Дети грозы. Книга 6. Бумажные крылья
Шрифт:
На то, чтобы собрать запасную одежду, оружие и кошель в дорожную сумку, ушло не больше трех минут. Оставшиеся в комоде рубахи и прочую мелочь Стриж выгреб в камин, туда же полетели простыни и одеяла, табуретка, светильник, занавески, отломанные дверные ручки…

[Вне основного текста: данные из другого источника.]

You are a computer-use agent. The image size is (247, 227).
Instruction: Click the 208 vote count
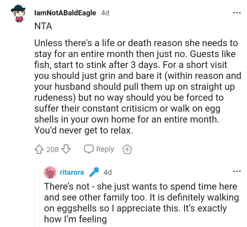[x=53, y=150]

Когда все, чего он касался, оказалось в камине – а когда-то он считал большие камины ненужной роскошью! – Стриж облил кучу хлама гномьей можжевеловкой и поджег. Кувшин из-под самогона он на всякий случай бросил туда же.

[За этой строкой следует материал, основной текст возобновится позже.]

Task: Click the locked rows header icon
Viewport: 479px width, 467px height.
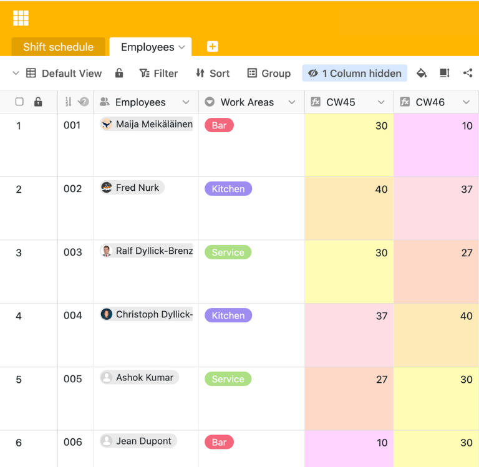Action: click(x=38, y=102)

Не прошло и мгновенья, как на балконе возник Седой, с разбегу высадил окно… И оказался в совершенно пустой комнате, наедине с весело полыхающим в камине голубым дымным пламенем. Воплощенного, выскользнувшего сквозь дверь внутрь дома, убийца не почуял.

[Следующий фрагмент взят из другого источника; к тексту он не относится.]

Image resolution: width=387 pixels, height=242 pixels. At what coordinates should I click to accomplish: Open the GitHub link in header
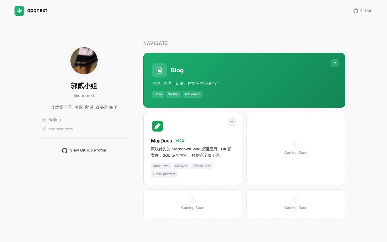pos(363,11)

Зато грохот и звон стекла услышал Клайво.
– Тихо, спи, – шепнул Стриж и легко коснулся его шеи.
Клайво вздрогнул, начал оборачиваться – и обмяк.
– Утром бери Сатифу и поезжай на север, – велел спящему маэстро Стриж: он отчего-то был уверен, что тот послушается. – Сразу после завтрака. Оставайтесь там месяц. Об ученике забудь, он уехал в Метрополию вчера утром. Ты понял?
– Да, – не просыпаясь, ответил Клайво.
Уложив маэстро на кровать, Стриж покинул дом и, не оборачиваясь, зашагал по улице Трубадуров к королевскому парку. Там, в дупле дерева Баньши, можно спокойно переночевать – в Фельта Сейе его не найдет ни один темный. А с рассветом пора будет покинуть этот город. Навсегда.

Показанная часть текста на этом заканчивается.